Interviews, insight & analysis on digital media & marketing

It’s time to value inclusion over exclusion in marketing

By Lauren Douglass, SVP, Global Marketing, Channel Factory

The last time you ordered a pizza, did you list the ingredients you don’t like and ask for any pizza that doesn’t feature those toppings? Creating a dating profile, would you declare the things you weren’t looking for in a partner? WLTM someone with no moustache, who doesn’t ride a motorcycle and isn’t a florist?

When brands advertise online, they often navigate by negatives. Exclusion lists – aka blocklists  or blacklists – select the words an advertiser doesn’t want to be seen against, and have become a default brand-safety tool in digital. And until recently, the idea of piling undesirable terms into a blacklist and placing ads only where the warning light didn’t flash seemed like an un-nuanced but essentially workable one.

But in the post-Covid world, if we steer by exclusion lists alone, online advertising becomes scarcely possible at all. As marketers, our aim is to build audiences, not whittle them down; to include, not exclude. That is why the digital advertising business needs to turn the problem around and focus on inclusion lists: the proactive whitelist of approved publishers, sites, pages and apps against which a brand would like to be seen. 
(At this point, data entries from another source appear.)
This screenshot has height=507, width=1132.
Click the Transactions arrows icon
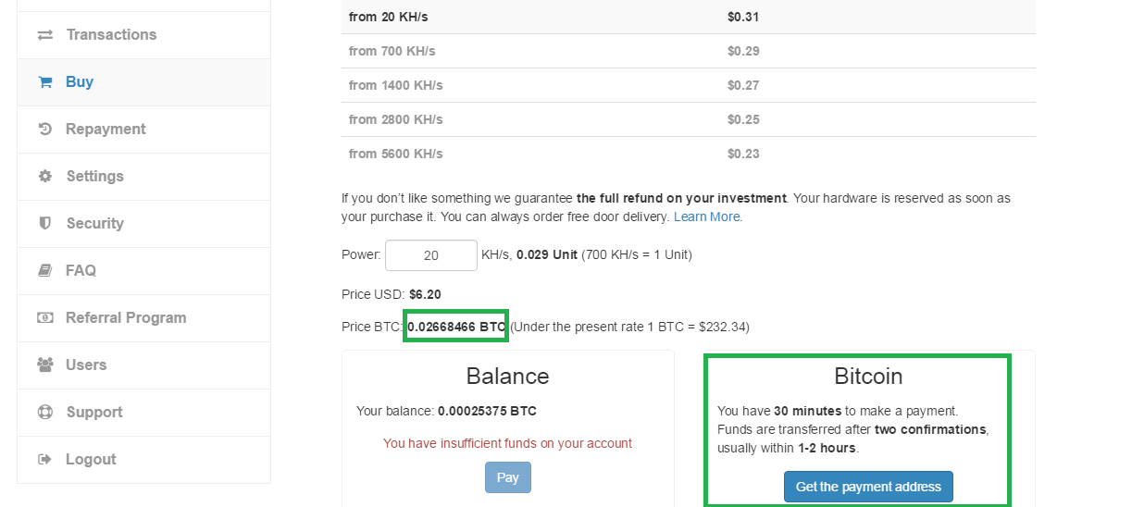point(44,35)
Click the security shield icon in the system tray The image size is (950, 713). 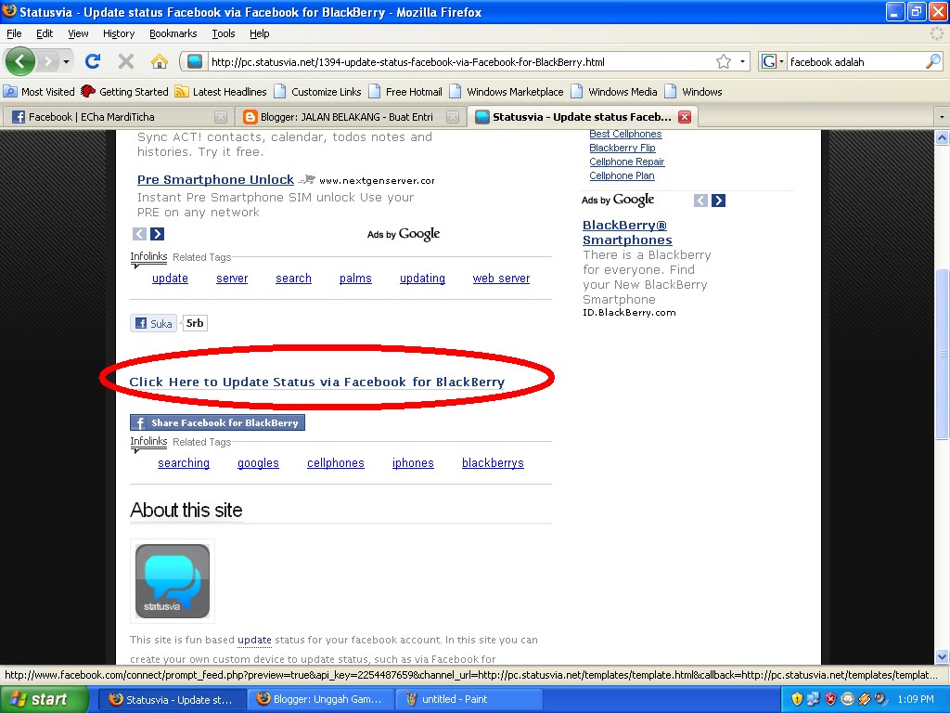(796, 698)
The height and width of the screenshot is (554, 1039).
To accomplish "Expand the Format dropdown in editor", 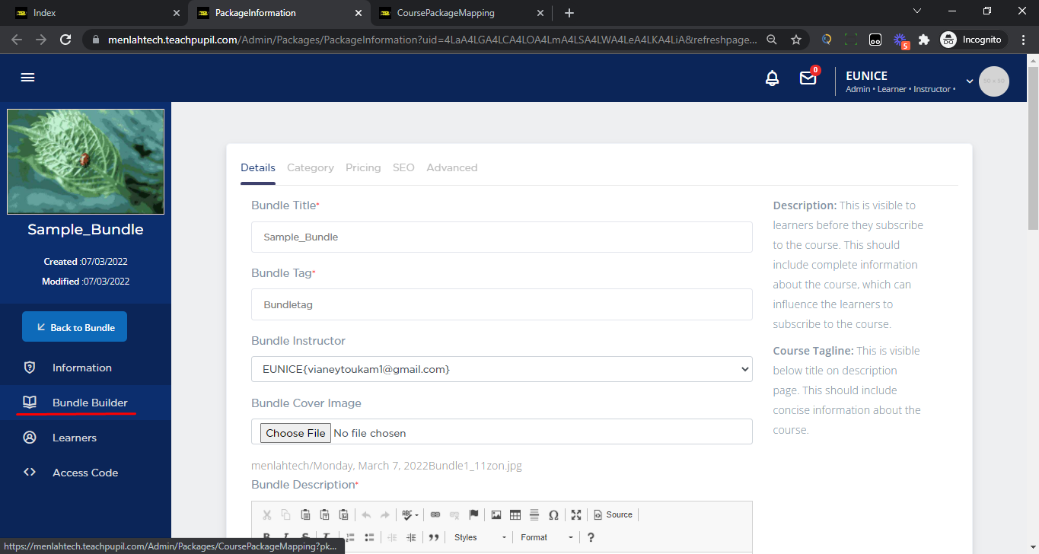I will point(547,537).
An inclusion list has many virtues apart from distinguishing inspiring lockdown stories from harrowing ones. It can take account of the credibility of a publisher and the power of the content on a platform, as well as the nature, ownership and over-arching politics of a particular site. It might prioritise independent or local content, or contexts that closely match the values of a brand. And it can also carefully opt in positive but non-mainstream content that blocklists might find an excuse to discard – such as material aimed at different cultures or sexualities.

Channel Factory led a panel recently on the idea of inclusion over exclusion at the 614 Brand Safety Summit in London. Speaking on the topic of inclusion, Mattias Spetz, our MD of Europe said: “What we are trying to do is talk to the brands and the clients and say: which channels, which publishers, which content owners, which influencers, which creators do you think have the same standards as you? And we also look at the performance of them. Because then you can say: I want to be on the news, [even] with Covid, as long as it’s a publisher or an influencer that actually stands for my beliefs.”

Also speaking at Brand Safety Summit London was Chris Kenna, CEO and founder of Brand Advance, which specialises in delivering diverse audiences to brands. Kenna echoed the danger of limiting campaigns by exclusion, and noted that content aimed at minority groups is disproportionately likely to fall foul of blacklists.

“Our job as marketers is to reach as many consumers as possible and convert them,” said Kenna. “To put our own blocks in that process – just writing a list of words and saying ‘I don’t want to go next to them,’ and handing that to your agency, while still saying ‘give me scale’ – it’s just laziness.”

Blocking keywords like rap, LGBT, or pregnant (all words I have seen on recent blacklists, in 2020) means you are not connecting with a subset of the population – people that deserve to be seen and communicated with in media, just as anyone else would. But of course there is nuance in everything, and using inclusion lists depends on sophisticated technology.

“You need to have technology that can follow what that influencer has been talking about, how they have positioned themselves, to make sure that’s a trusted content owner that you can be around,” says Spetz.

“And if you have a good inclusion list, then actually you can remove a lot of your exclusions. And the more you remove your exclusions, the more you can build scale. Then you reach more audiences and they can buy more of your products.”Of the leading content platforms, YouTube is one of the few that allows advertisers to easily choose the contexts they do want, and works with providers like Channel Factory to enable clients to advertise in a brand suitable way.  It’s a smart move for advertisers to select what context they want. Not only does it perform better to target vs avoid, but it is the right thing to do as a media industry. Excluding sub-segments of the population based on the content they consume should be seen as an unsophisticated targeting solution. Let’s include, and perform better as a result.